You can however still use the lambda syntax to work around this.
There are probably other quirks that come with using this approach, and it is clear that the C# team took time to block certain scenarios, so don’t expect this to 
be a 100% solution.
We’ve successfully abused the new dynamic feature to get it working with LINQ. Hopefully in some future version of C# and VB we get deeper integration with 
LINQ and dynamic.
Published Wednesday, August 4, 2010 1:15 AM by davidfowl
Filed under: , ,

Comments

# re: Dynamic LINQ (A little more dynamic)

Wednesday, August 4, 2010 4:51 AM by kristofera

Neat, but how about taking a step back from 'dynamic'/IDispatch in the first place...?

Considering the target audience and usage area, here's an alternative approach:

1) Generate a L2S datacontext before the page is compiled, through e.g. a page-level directive:

<%@ WebMatrix.Database Database="Northwind.mdf" Alias="NWind" %>

That page level directive could trigger a datacontext and entity classes to be runtime-generated from the appropriate database (but before the C#/VB code in or behind the page is compiled).

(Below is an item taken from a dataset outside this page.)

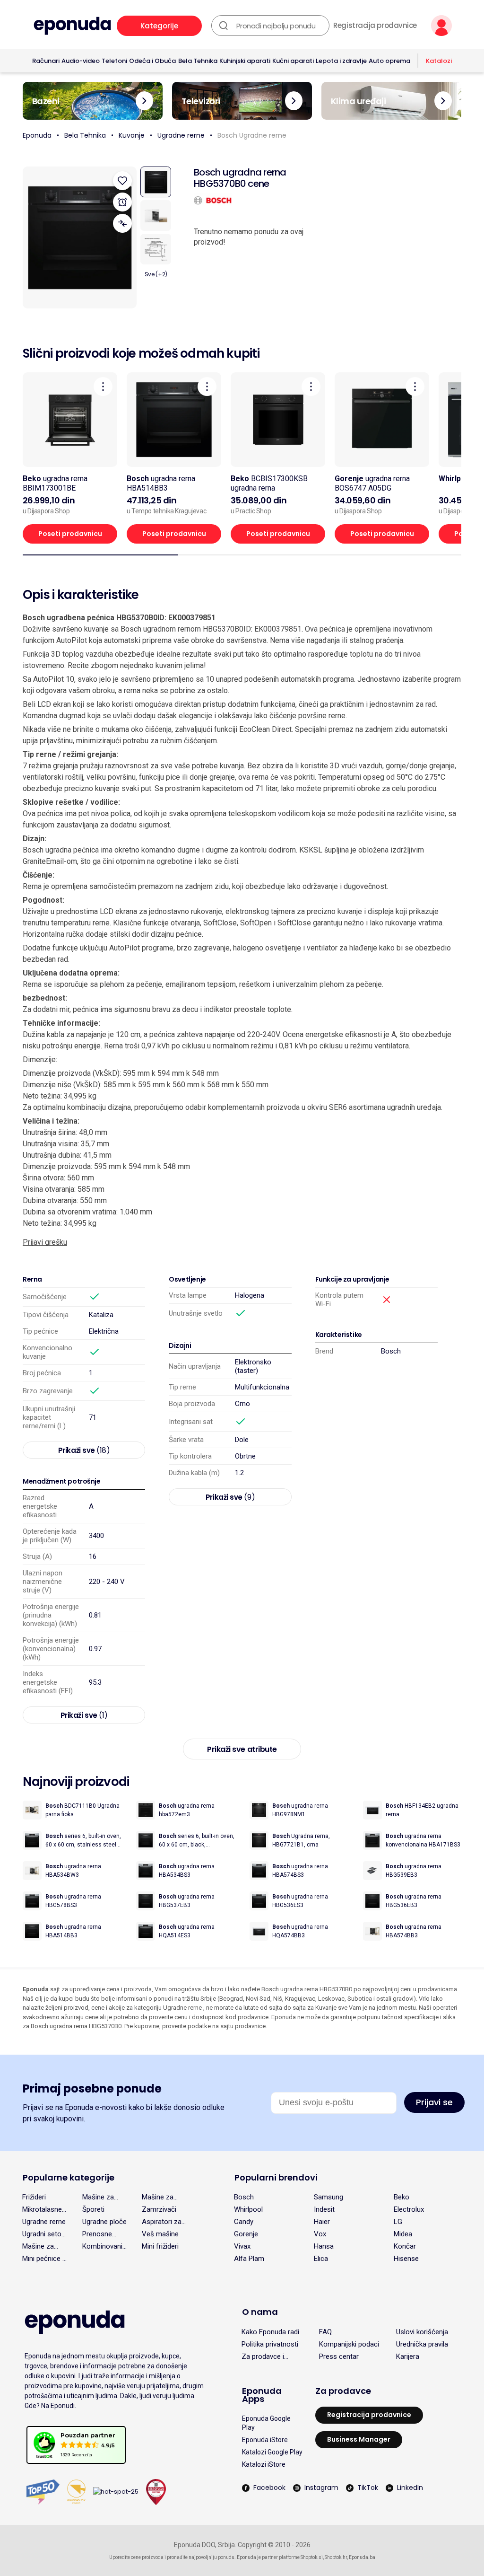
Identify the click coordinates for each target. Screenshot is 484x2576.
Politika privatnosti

Once generated it can be kept for the lifetime of the appdomain, and/or cached on disk if we want to give it a longer lifespan.

2) Use normal strongly-typed code against the runtime-generated DC.

Then the sample would become:

var db = Database.Open("NWind");

var q = db.Products.Where(p => p.UnitsInStock < 20);

...and 'dynamic' is out of the picture.

What do you think?

# re: Dynamic LINQ (A little more dynamic)

Wednesday, August 4, 2010 5:15 AM by davidfowl

@kristofera Even though it doesn't have much to do with the blog post, it is a valid idea. You are really talking about a custom build provider that runs sqlmetal.exe or uses some api's to generate the l2s classes on the fly. The other way to do it would be to IL Emit classes at runtime instead of compile time. In in the latter case you get no intellisense, and your back to dynamic linq.

# re: Dynamic LINQ (A little more dynamic)

Thursday, September 22, 2011 11:47 AM by Jacob

Did you ever solve:

"This would fail since 1 isn’t a dynamic object, we need something to bootstrap the dynamic dispatch.  Exercise for the reader, can we get around this limitation?"